## [WORK TO COMPLETE]
Please list each word that comes right after the phrase "everything was" in the Storyline 2 post.

Wednesday, December 19, 2012

Storyline 2

What if 'to be continued' was actually the end? The end of the story. What if there was no more? Like the way we go to sleep one night thinking there is a 'to be continued' subtitle to life, that our story continues to next day. What if we don't wake up?

If. If. IF. Everything somehow rotated around this phantom of hope. I didn't want to wake up. I wanted to be able to hope that somehow magically, if I closed my eyes, the pain, the aches, the broken pieces, everything would somehow float up and away, along with my soul, and that when the cold morning light finally broke, I wouldn't wake up. The catch was that I had given up on hope and somehow hope just stuck to me irritably; a pesky piece of Velcro that no matter how much I shook it, it would detach only to stick again only stronger, and the more I fought it, the more I clung onto the hope that hope would let me go.

It stuck to me almost noticeably. I was exhausted with fighting it. If I ventured out, I was self-consciously certain that everyone was stare at the big swollen hope that had made itself at home on me, like a parasite - how could they miss it? I couldn't cover it up. If I tried to sit on it, I found myself floating on this balloon of hope, if I tried to stick it under my sweater, I looked like I was pregnant. Pregnant with hope.

How was it possible to be accompanied with hope and be so firmly entrenched in the deepest pits of despair? The irony did not escape me even when I was holding myself close, recounting ways of escaping life itself. Hope was a reminder. It let everything in the crack in the window, and suddenly it was frigid inside, everything frozen and everything so immeasurably brittle that all it took was one breath, and everything was breaking, everything was falling, everything was shattered. Hope just kept stabbing at you and making your wounds open and reopen, and wouldn't let you heal. Wasn't hope supposed to be healing?

## [INFORMATION PROVIDED]

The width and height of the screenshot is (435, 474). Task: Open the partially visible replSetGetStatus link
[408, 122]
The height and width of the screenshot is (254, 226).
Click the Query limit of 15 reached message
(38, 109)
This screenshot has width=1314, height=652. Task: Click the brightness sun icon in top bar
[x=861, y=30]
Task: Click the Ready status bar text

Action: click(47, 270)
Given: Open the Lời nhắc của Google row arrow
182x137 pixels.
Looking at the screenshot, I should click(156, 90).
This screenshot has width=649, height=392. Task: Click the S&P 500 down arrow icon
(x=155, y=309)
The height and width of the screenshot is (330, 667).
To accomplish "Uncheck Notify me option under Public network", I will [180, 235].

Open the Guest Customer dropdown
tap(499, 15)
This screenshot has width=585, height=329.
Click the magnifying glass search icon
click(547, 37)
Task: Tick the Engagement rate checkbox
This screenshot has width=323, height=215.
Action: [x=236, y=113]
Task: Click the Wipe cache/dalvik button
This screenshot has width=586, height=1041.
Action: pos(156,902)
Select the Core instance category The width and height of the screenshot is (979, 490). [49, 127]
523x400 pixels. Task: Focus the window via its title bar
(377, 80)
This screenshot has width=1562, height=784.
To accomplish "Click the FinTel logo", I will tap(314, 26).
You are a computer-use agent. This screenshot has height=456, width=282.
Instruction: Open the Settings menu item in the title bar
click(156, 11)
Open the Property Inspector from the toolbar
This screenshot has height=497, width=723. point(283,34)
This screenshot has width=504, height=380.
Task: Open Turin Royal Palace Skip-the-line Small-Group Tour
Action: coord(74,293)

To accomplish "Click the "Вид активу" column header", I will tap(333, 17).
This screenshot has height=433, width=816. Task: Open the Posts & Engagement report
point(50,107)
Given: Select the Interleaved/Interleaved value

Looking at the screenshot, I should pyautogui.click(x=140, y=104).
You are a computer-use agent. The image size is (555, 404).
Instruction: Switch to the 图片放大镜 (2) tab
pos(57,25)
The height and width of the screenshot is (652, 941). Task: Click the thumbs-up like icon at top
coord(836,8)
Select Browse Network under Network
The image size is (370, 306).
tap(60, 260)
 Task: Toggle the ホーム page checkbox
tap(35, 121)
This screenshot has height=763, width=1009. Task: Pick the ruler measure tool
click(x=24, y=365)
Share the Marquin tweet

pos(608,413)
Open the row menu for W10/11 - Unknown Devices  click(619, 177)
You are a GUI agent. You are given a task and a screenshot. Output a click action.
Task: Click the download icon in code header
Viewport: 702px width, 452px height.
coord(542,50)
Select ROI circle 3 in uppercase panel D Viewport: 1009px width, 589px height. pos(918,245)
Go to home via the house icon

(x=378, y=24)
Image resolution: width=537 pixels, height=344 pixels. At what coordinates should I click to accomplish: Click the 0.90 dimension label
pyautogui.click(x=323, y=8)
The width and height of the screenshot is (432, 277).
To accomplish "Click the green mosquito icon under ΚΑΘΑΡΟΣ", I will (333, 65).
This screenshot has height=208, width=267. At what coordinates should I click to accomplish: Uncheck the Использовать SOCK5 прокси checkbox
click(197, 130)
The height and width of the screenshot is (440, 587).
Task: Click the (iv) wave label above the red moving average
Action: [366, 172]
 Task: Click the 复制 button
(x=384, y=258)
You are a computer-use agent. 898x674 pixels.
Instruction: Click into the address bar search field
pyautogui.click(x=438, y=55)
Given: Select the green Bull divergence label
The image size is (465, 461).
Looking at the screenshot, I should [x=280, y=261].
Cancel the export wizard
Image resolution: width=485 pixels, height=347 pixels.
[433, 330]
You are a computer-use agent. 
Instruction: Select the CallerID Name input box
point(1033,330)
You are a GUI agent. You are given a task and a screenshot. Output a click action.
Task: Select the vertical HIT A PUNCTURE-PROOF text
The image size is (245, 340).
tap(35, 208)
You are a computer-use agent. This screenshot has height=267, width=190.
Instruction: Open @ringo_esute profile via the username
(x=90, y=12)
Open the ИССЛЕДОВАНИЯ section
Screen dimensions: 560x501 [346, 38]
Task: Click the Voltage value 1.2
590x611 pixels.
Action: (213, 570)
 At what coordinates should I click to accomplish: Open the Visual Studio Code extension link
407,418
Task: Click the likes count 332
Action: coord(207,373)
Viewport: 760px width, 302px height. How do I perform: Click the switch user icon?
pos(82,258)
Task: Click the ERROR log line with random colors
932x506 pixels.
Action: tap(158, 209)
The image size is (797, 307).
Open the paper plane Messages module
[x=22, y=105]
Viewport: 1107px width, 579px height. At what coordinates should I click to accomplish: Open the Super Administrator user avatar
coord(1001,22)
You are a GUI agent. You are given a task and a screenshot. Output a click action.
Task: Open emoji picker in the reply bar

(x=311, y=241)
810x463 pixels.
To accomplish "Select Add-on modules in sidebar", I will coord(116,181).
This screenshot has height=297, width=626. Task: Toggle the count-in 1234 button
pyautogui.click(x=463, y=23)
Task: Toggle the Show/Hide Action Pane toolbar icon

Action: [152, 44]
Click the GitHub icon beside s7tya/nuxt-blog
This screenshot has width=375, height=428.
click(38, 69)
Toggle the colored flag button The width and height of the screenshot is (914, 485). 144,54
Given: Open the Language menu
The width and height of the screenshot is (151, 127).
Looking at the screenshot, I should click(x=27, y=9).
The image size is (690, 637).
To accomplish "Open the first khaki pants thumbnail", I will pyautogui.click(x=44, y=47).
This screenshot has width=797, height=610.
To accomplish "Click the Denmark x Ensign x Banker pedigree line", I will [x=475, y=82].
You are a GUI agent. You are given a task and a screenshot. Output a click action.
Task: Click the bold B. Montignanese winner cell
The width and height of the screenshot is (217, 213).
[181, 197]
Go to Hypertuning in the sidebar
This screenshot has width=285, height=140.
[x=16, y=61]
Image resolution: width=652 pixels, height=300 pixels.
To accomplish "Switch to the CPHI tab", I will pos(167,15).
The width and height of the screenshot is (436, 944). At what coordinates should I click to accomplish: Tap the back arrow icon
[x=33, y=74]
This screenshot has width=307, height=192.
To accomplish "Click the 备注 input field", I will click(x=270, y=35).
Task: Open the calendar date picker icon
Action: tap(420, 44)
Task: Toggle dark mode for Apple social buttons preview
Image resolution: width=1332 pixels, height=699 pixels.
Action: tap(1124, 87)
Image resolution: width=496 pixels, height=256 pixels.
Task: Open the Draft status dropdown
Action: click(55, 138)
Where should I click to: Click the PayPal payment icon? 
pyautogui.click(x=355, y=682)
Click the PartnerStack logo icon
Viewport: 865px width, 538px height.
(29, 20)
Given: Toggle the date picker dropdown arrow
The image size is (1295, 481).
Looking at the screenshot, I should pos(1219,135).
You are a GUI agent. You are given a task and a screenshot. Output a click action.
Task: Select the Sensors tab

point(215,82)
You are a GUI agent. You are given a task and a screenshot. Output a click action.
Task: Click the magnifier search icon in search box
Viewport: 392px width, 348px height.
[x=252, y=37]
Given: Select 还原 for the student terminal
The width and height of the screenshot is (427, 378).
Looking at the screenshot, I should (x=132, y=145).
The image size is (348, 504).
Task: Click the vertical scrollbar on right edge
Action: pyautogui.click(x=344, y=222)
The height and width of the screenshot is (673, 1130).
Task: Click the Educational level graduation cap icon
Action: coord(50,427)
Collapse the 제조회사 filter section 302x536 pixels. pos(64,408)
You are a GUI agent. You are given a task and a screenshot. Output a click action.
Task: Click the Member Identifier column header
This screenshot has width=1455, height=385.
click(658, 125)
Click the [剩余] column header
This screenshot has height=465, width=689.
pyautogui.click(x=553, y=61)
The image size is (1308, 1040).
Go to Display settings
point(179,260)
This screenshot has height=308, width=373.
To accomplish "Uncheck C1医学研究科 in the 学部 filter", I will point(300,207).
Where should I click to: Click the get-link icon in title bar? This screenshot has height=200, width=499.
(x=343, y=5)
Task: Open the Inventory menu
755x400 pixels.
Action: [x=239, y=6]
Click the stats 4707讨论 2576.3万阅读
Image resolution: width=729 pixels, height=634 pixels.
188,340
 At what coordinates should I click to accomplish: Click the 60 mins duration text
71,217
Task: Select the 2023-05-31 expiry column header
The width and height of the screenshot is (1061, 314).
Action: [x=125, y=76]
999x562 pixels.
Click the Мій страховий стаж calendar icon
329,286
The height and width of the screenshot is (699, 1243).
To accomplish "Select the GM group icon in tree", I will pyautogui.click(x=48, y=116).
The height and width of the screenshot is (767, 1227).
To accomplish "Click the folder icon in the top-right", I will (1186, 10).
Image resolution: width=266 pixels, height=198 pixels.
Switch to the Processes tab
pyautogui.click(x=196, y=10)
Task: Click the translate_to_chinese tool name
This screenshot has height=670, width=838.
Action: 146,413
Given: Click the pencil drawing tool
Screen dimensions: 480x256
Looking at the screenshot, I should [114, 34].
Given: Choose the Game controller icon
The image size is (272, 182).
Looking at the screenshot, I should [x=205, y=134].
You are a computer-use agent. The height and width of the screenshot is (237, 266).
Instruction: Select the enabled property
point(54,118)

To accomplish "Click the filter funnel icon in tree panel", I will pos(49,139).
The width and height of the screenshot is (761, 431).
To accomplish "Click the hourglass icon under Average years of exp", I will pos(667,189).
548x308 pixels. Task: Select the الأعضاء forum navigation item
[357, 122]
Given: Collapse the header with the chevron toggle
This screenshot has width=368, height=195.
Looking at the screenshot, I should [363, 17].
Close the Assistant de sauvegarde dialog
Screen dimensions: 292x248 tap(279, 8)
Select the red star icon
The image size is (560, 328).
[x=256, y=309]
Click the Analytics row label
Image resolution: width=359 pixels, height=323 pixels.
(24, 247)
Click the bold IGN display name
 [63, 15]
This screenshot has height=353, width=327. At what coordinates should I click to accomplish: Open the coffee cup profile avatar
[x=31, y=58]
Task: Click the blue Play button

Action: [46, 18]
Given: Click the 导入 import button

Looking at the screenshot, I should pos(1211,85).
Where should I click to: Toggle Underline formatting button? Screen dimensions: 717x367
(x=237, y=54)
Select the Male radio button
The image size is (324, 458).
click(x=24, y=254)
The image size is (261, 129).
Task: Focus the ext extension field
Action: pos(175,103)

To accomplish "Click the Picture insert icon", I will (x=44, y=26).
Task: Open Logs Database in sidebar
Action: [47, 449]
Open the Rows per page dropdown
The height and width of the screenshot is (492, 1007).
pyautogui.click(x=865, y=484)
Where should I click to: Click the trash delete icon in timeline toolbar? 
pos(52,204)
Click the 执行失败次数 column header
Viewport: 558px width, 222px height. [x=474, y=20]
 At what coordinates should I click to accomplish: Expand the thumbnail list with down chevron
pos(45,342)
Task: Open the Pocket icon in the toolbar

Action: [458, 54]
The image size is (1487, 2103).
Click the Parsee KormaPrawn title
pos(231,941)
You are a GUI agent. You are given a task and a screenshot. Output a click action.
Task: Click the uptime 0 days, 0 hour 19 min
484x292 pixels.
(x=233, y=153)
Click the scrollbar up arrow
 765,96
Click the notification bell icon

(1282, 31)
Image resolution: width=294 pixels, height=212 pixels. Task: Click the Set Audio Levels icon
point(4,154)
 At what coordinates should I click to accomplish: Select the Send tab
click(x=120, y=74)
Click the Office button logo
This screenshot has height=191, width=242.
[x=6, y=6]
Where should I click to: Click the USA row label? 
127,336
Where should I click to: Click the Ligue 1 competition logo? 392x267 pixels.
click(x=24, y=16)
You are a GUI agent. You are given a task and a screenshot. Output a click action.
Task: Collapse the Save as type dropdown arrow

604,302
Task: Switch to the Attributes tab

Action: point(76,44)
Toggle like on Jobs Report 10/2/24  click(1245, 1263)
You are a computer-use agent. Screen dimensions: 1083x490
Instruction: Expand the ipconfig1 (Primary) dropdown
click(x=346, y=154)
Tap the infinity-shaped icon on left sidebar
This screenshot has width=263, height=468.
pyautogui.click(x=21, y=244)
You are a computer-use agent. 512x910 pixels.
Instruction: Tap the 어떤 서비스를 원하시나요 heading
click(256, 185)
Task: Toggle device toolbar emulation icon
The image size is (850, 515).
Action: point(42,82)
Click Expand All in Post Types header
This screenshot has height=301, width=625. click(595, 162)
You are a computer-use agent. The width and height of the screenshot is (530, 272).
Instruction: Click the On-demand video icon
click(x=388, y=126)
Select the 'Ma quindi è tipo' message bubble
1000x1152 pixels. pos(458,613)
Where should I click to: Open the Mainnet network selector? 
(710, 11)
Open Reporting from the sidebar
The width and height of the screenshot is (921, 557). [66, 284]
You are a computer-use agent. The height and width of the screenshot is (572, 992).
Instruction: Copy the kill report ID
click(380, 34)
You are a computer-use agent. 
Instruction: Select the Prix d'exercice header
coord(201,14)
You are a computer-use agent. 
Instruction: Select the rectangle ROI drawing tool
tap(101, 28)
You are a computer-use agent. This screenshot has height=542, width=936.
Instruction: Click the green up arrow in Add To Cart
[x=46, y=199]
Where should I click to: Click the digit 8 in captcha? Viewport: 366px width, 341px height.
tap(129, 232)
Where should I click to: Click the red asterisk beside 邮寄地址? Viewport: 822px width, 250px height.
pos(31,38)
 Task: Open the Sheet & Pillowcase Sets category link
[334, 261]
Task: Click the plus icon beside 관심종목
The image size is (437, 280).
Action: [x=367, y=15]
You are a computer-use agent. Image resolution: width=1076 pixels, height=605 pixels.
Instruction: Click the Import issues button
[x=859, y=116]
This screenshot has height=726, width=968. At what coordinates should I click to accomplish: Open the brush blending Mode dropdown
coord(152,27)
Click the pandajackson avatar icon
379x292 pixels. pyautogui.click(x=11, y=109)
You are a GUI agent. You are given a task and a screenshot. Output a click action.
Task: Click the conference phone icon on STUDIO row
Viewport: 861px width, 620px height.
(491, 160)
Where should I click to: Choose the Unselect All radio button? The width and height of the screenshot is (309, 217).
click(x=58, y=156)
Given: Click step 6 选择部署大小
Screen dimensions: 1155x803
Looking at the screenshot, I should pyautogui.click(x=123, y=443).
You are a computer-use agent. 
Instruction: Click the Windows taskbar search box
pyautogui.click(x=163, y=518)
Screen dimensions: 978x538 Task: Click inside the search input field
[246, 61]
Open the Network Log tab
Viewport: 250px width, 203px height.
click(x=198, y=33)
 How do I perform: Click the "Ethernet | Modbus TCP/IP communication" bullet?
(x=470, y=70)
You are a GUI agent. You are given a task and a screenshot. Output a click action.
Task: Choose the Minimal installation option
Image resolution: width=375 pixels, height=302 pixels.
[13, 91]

## [RESPONSE BELOW]
breaking, falling, shattered